** Exercise details **
Every entry should be duplicated verbatim, and no picture may appear in the copy.

** Excerpted data **
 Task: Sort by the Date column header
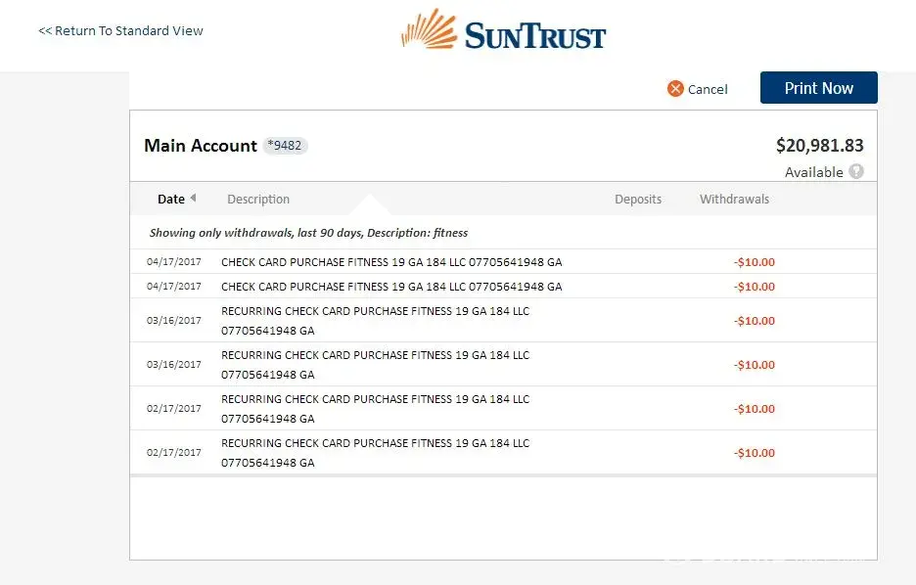[170, 199]
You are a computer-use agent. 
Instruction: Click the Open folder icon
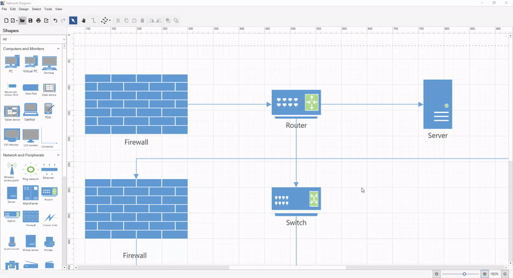click(22, 21)
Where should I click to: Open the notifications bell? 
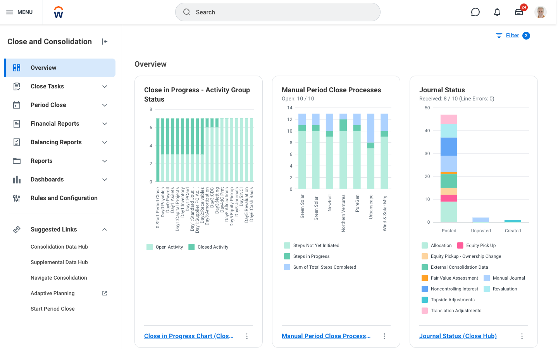pos(497,12)
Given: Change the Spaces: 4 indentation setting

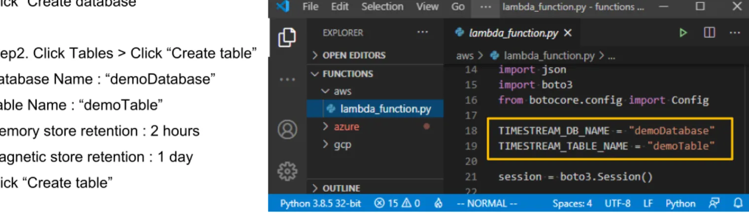Looking at the screenshot, I should tap(572, 203).
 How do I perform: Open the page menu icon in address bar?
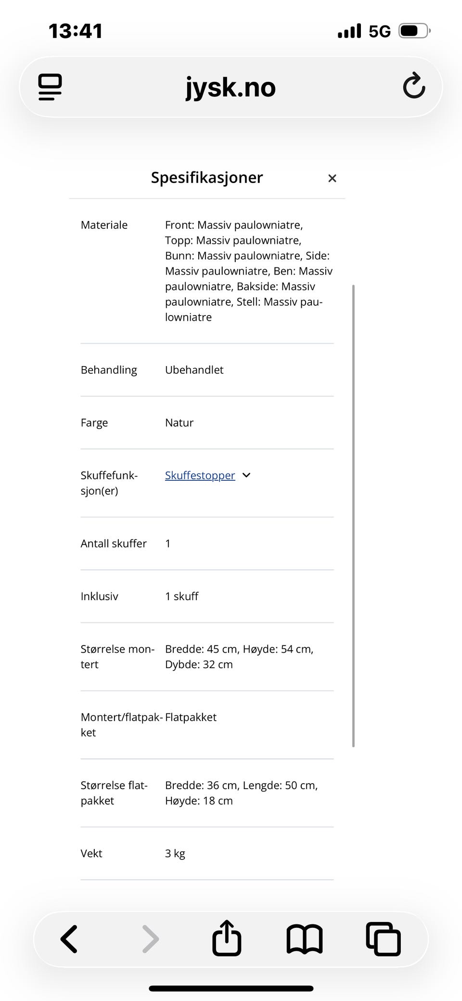pos(50,87)
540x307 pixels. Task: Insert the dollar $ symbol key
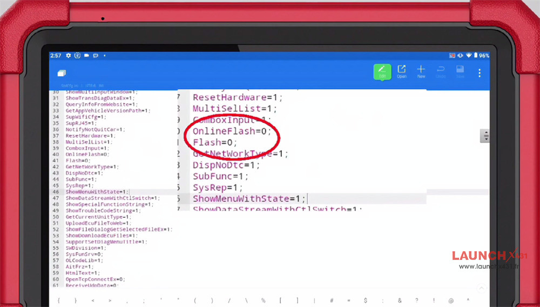click(x=366, y=300)
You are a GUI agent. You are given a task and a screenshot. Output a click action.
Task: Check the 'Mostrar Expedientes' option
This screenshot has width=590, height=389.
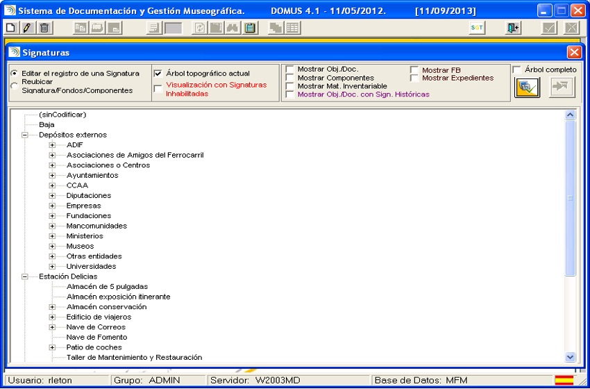[x=414, y=78]
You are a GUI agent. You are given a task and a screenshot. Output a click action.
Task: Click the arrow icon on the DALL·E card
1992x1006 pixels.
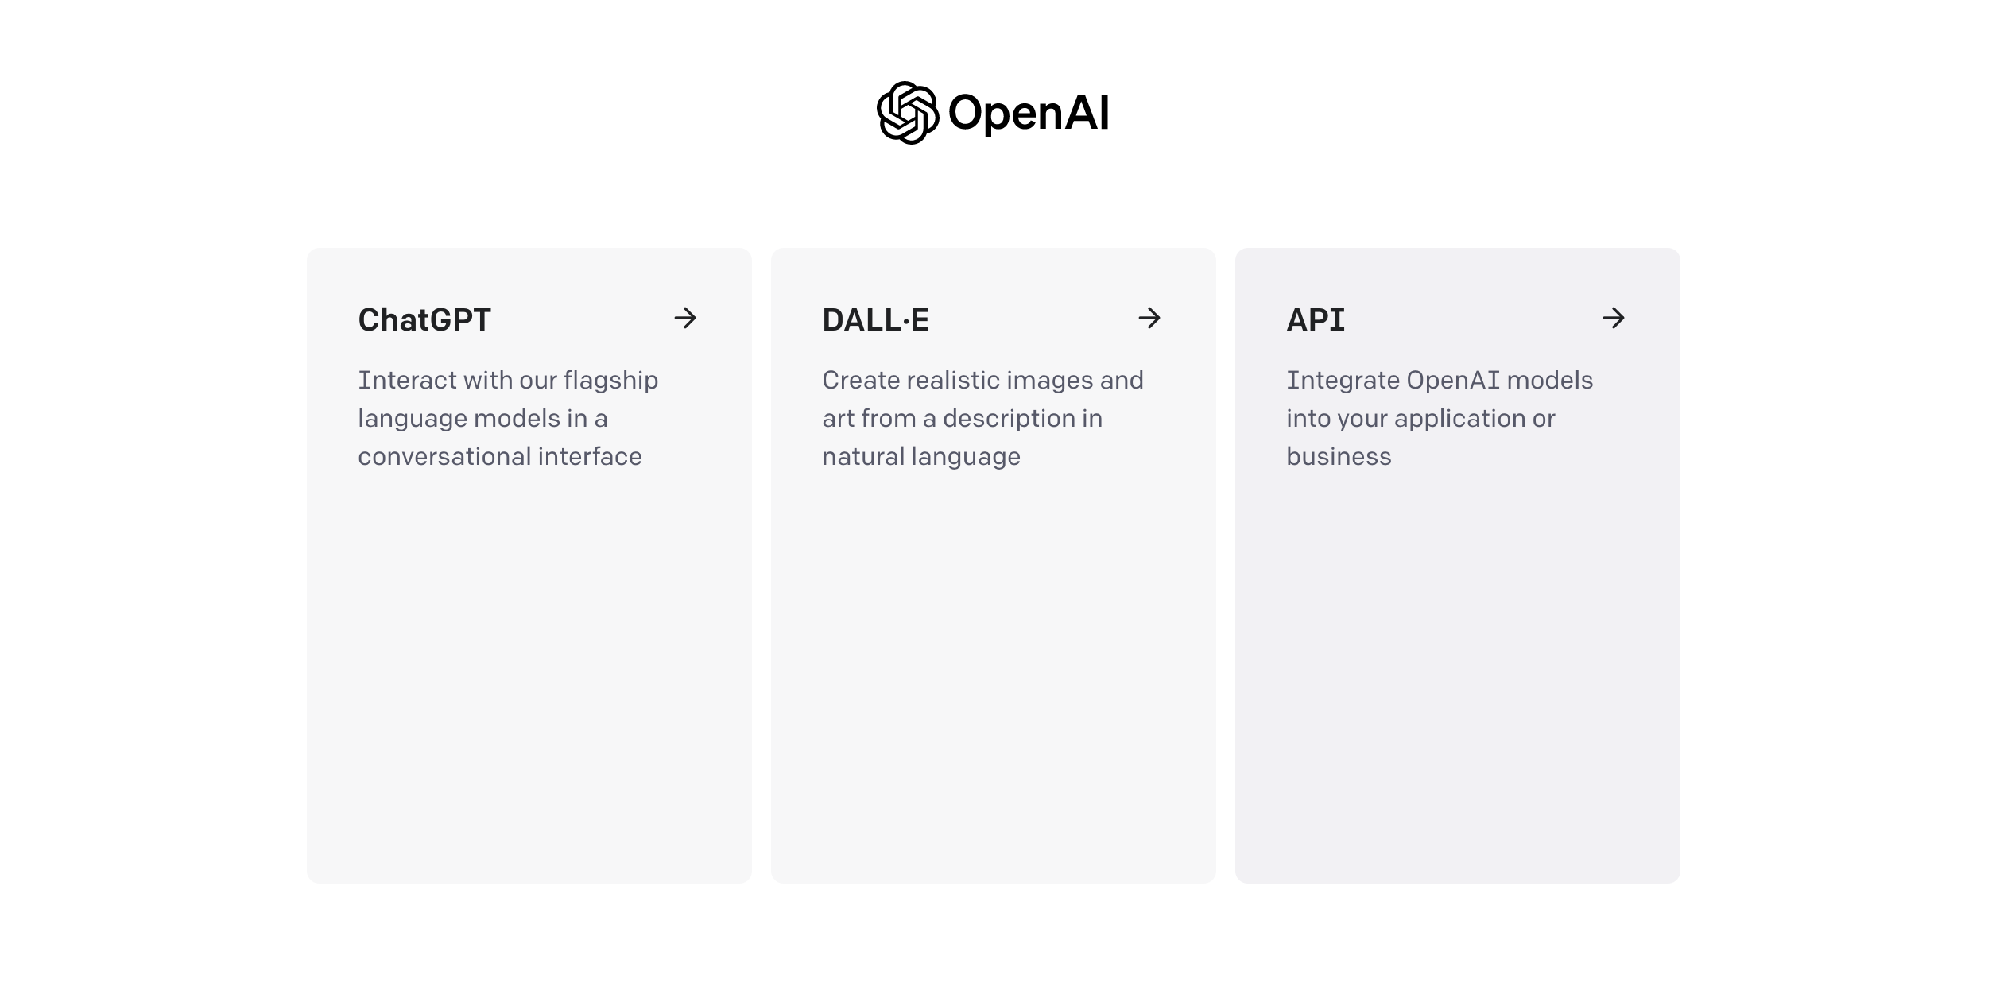click(x=1149, y=319)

** Final answer **
 Task: Sort by the Date column header
[170, 199]
You are a computer-use agent. 
Instruction: Click the Open folder icon
click(22, 21)
Where should I click to: Open the notifications bell? 
pos(497,12)
Given: Change the Spaces: 4 indentation setting

Looking at the screenshot, I should tap(572, 203).
 How do I perform: Open the page menu icon in address bar?
pos(50,87)
540x307 pixels. Task: Insert the dollar $ symbol key
click(x=366, y=300)
You are a GUI agent. You are given a task and a screenshot. Output a click action.
Task: Check the 'Mostrar Expedientes' option
This screenshot has width=590, height=389.
[x=414, y=78]
You are a GUI agent. You are given a task and a screenshot. Output a click action.
Task: Click the arrow icon on the DALL·E card
1992x1006 pixels.
click(x=1149, y=319)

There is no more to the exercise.